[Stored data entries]
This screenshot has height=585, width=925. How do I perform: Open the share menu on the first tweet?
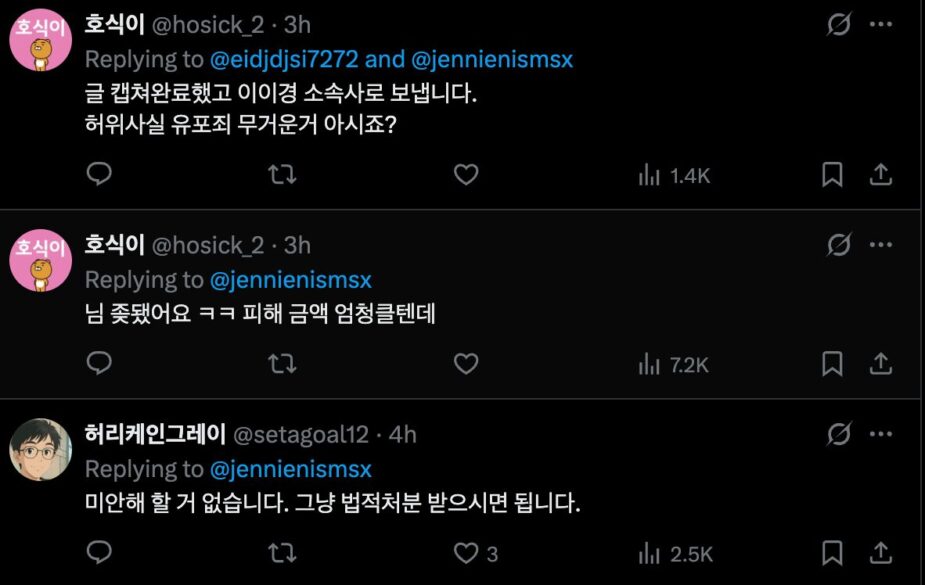click(881, 174)
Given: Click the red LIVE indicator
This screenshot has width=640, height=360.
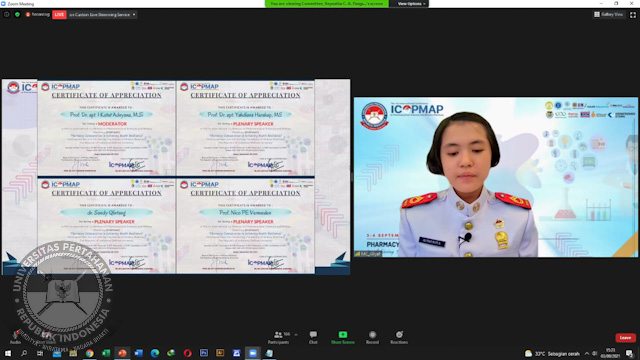Looking at the screenshot, I should click(59, 14).
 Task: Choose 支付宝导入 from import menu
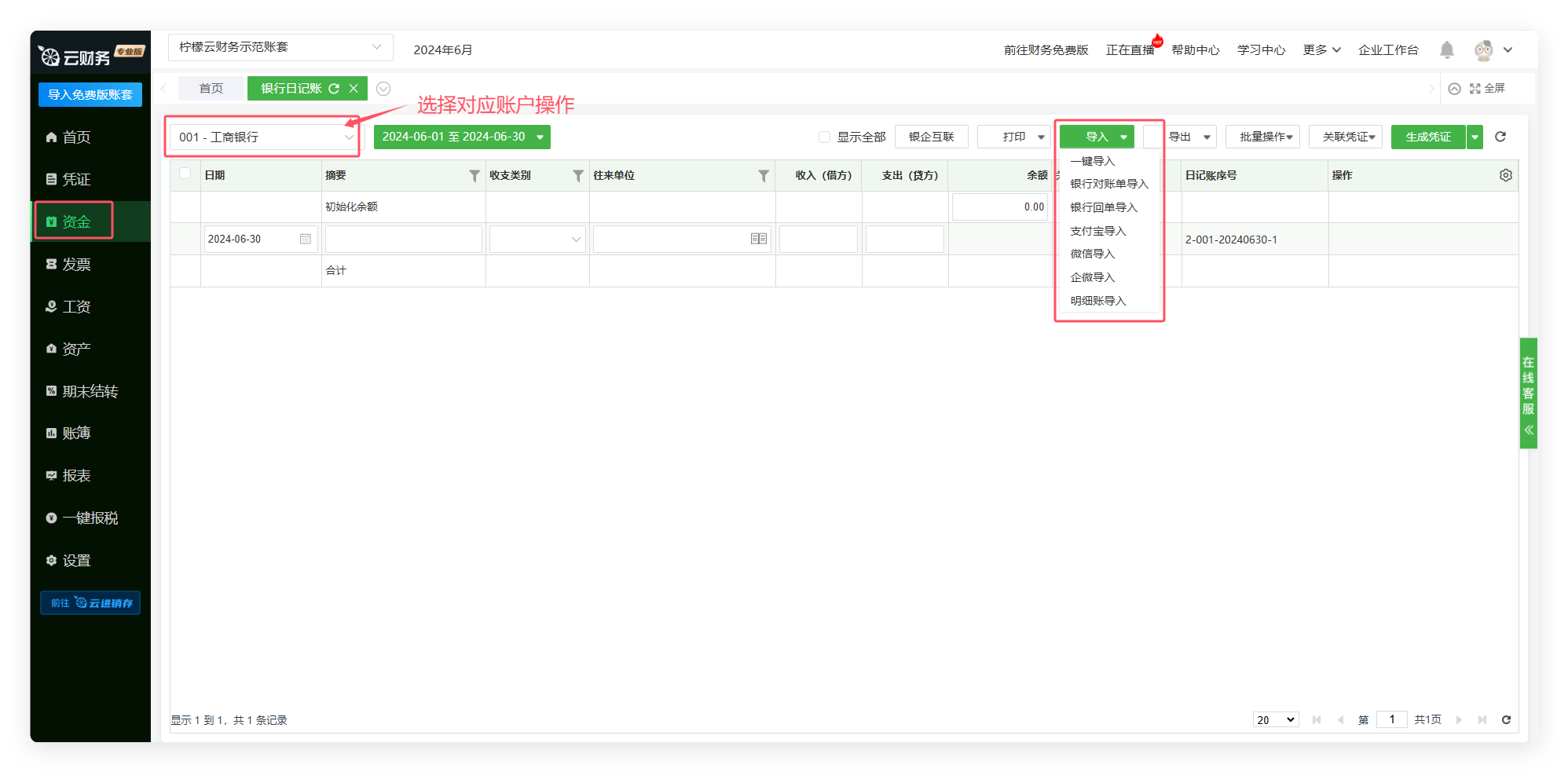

* **PROBLEM DETAILS**:
Exact lines, nothing more: output the one with "This screenshot has width=640, height=360." and every later line through the end of the data, skipping pictures.

* **REPLY**:
This screenshot has width=640, height=360.
Looking at the screenshot, I should click(59, 14).
 Task: Choose 支付宝导入 from import menu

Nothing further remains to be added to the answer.